Using his presidential megaphone and social media platforms to spread his message, President Donald Trump duped millions of citizens into believing he had won the 2020 presidential election by a landslide and that it was being stolen from him.

Mr. Trump filed 60 lawsuits in state and federal courts alleging massive election fraud and asking the courts to overturn the election results in Arizona, Georgia, Michigan, Nevada, Pennsylvania and Wisconsin. Lacking credible evidence to support his claims, judges in all 60 cases rejected Mr. Trump’s big lie.

Nonetheless, other public officials in federal, state and local governments bought into the big lie.

In Texas, the state’s Republican attorney general, joined by the attorneys general in 17 other states, filed a lawsuit in the U.S. Supreme Court to invalidate 62 state-certified Electoral College votes won by Mr. Biden in Pennsylvania, Georgia, Wisconsin and Michigan. They claimed the election results were unlawful and should be declared unconstitutional. The Supreme Court refused to hear the case.

In Washington, Republican members of Congress also bought the big lie. When a joint session of Congress assembled in early January to formally accept state electoral vote tallies naming Joseph Biden the winner, six Republican senators and 121 House members objected to and voted against certifying Biden’s electoral victory in Arizona. In a separate vote, seven Republican senator and 138 House members voted against certifying Biden’s electoral win in Pennsylvania.

And in the weeks following the election, how did the actions of public officials in towns across America encourage pro-Trump voters to double down on their belief in the big lie? I can offer one example: a small rural town, 425 miles from Washington — my hometown, the town of Colden, near Buffalo, New York.

During prior elections, Colden’s officials strictly enforced a local town law that has long served to peacefully end the democratically inspired tug-of-war between candidates and among town citizens once the votes were cast on Election Day.

The law reads: “Nonilluminated political signs shall not be located on public property and shall be removed within three days after an election.”

I know the town took this law seriously in the past because I once received a telephone call from the town’s code enforcement officer shortly after an election to remind me to remove my political lawn signs.

What was different after the 2020 presidential election?

The 2020 Biden-Harris lawn signs quickly disappeared while a large number of Trump-Pence lawn signs remained on display well after Mr. Biden took office in late January 2021.

Prior to the 2020 election, lawn signs served a single purpose: They allowed citizens a way to publicly endorse their favored candidates in an upcoming election.

But after the 2020 election, the renegade Trump-Pence lawn signs took on a very different purpose, as they were converted into symbols for Trump supporter to promote the big lie.

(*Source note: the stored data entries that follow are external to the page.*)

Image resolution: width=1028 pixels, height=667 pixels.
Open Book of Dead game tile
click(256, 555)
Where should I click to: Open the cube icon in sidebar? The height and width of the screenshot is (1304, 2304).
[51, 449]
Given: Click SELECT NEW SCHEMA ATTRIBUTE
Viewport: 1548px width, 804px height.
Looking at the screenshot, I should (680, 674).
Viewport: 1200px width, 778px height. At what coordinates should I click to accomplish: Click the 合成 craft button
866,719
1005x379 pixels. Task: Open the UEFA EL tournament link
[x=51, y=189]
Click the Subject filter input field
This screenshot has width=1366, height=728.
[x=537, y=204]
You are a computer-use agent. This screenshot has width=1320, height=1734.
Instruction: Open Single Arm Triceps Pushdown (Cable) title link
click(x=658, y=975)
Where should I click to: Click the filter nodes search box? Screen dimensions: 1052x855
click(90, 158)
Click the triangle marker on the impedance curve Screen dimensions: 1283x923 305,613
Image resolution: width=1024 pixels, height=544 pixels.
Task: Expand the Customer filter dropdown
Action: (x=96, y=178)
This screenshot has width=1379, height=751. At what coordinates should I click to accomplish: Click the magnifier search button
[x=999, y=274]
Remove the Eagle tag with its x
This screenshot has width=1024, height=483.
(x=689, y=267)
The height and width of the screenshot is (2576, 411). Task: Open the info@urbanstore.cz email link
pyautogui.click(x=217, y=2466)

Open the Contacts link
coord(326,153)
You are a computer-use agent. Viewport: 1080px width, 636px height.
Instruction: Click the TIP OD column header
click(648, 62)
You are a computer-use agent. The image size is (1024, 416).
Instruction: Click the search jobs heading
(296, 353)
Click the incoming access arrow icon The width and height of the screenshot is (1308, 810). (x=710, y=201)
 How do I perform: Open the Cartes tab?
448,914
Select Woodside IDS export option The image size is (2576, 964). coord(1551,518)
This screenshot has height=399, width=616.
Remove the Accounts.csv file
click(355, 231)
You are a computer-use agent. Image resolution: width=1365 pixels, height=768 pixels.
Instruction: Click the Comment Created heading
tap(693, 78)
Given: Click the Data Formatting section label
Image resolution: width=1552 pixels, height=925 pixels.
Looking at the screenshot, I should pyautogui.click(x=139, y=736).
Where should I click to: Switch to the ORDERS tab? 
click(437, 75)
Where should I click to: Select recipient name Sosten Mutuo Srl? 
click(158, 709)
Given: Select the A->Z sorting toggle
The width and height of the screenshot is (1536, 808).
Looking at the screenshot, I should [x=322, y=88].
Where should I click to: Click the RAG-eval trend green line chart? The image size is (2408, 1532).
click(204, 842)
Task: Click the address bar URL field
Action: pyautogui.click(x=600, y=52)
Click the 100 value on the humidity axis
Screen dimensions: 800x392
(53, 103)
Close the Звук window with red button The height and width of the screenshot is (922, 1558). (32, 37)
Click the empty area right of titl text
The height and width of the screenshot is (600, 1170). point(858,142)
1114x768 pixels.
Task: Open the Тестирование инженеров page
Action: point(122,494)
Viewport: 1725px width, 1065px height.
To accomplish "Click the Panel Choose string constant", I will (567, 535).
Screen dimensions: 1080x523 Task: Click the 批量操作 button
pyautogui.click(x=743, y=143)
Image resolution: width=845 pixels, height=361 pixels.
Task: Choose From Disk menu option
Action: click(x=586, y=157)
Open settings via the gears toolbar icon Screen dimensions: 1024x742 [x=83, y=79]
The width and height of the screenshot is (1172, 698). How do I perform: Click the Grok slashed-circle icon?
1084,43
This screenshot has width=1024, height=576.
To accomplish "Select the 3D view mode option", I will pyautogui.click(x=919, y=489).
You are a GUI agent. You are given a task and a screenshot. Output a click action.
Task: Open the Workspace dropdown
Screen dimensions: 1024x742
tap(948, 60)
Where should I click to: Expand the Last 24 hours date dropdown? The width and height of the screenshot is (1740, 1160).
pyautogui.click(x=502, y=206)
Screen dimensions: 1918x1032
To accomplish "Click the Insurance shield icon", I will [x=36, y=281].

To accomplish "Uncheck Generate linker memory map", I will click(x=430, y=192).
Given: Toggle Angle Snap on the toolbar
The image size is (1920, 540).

By failing to have the Trump-Pence yard signs removed, the all-Republican Colden town board allowed town citizens, months after the votes were counted, to continue to publicly erode trust in the election process by denying, without evidence, the legitimacy of the election results.

A self-rule form of democracy cannot exist if the people do not trust the results of their elections. In the end, millions of American may have believed what came from Mr. Trump’s mouth — but not nearly the number of believers needed to hijack the 2020 presidential election. This time the rule of law trumped the big lie.

Ronald Fraser, Ph.D., lives in Colden, near Buffalo.